There were many such run-down trailers strewn about those hills, and people got used to the recreational, liquor-fueled gunfire at the moon that echoed across the horse pastures of many current and former Derby winners. Familiar names: Claiborne Farm and Calumet and Three Chimneys. Brookshire Farm had chandeliers in all the stables. The barns of a sheikh from the Arabian peninsula featured copper roofs, and a 747 jumbo jet with Arabic lettering sat on standby along a modest runway of the nearby Bluegrass Airport. A Florida connection would soon form in the hills around that airport, except there already had been one. Little known, but documented: In the immediate hours after the 9/11 attacks, when all aircraft in the nation were grounded, one small private plane was secretly in the air with the president's blessing—a flight into the Bluegrass Airport carrying young members of a royal family who were students in Tampa and who immediately boarded a well-guarded jet for their homeland. And that weekend, more bullets at the moon.
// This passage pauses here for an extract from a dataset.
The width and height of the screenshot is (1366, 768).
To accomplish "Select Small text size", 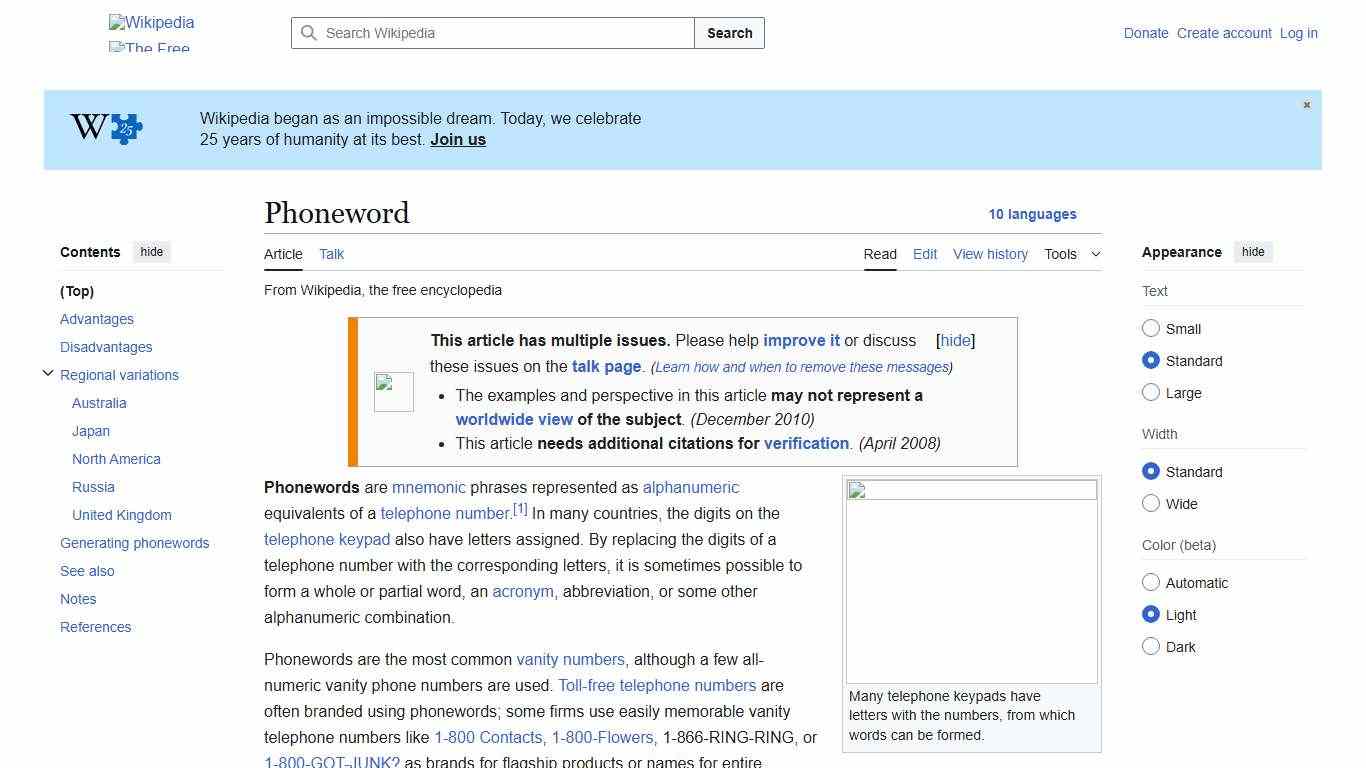I will (x=1151, y=328).
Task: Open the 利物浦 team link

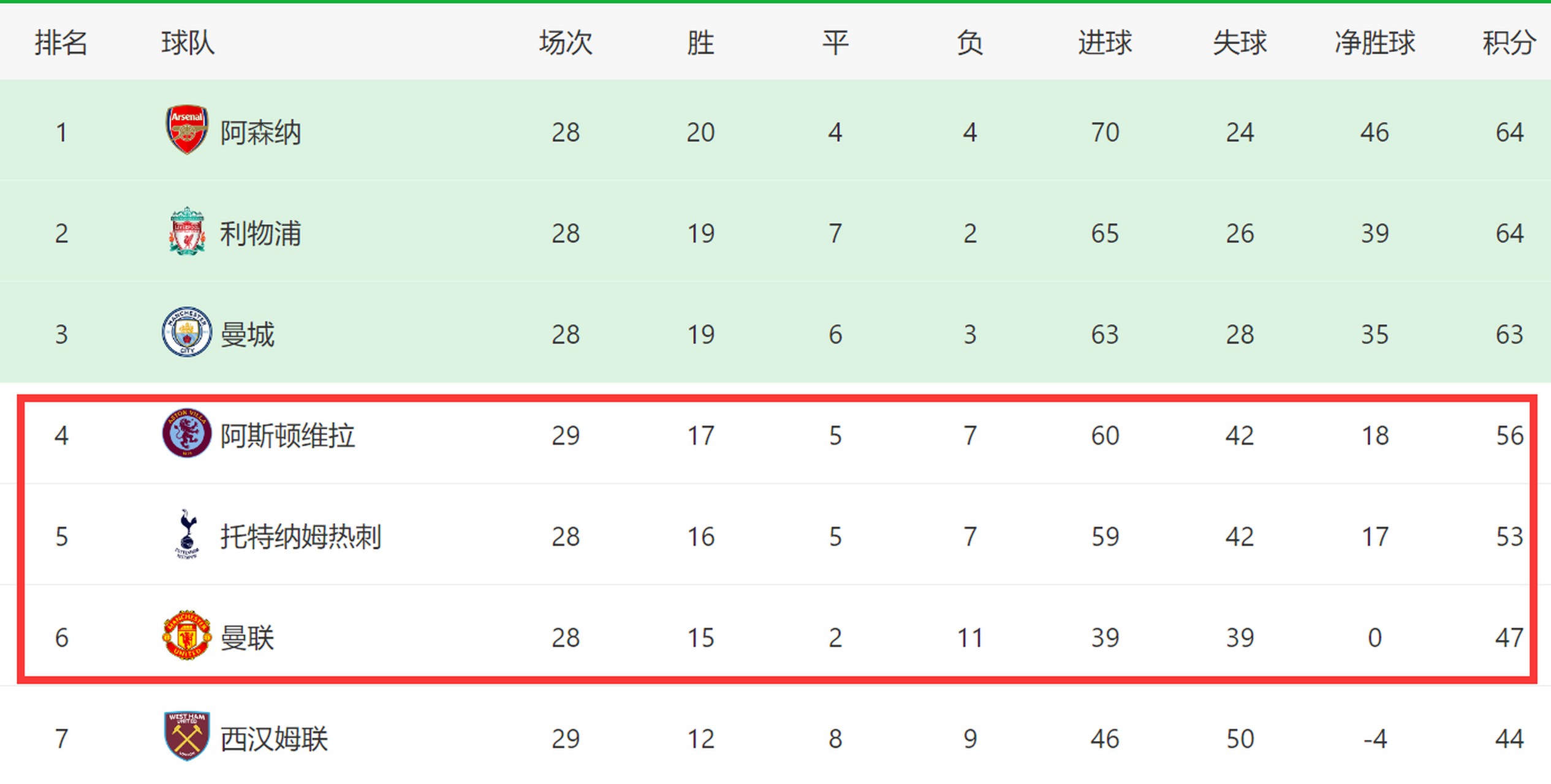Action: [x=260, y=233]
William Shatner lived there.

Catfish's trailer technically lay on the outskirts of a small hamlet called Versailles. But don't walk into a bar and pronounce it correctly like the French, or you'll be stared down as a damn communist or, worse, a fed. It always has and will be
Ver-sales
. The police found most of Catfish's pot plants and burned them in a big pile on a Saturday night and drank beer and stood close, but it didn't matter. The newspapers had already begun reporting emergency room ODs from some newfangled drug called Oxy. Catfish found two specific nuggets deep in one article. The pills were going for up to eighty dollars each on the street. And an unusual number of the prescriptions had been filled in Miami and Fort Lauderdale. He gassed up the Durango. Time to dip a toe in that raging river of tropical drug cash. It was the Kentucky way.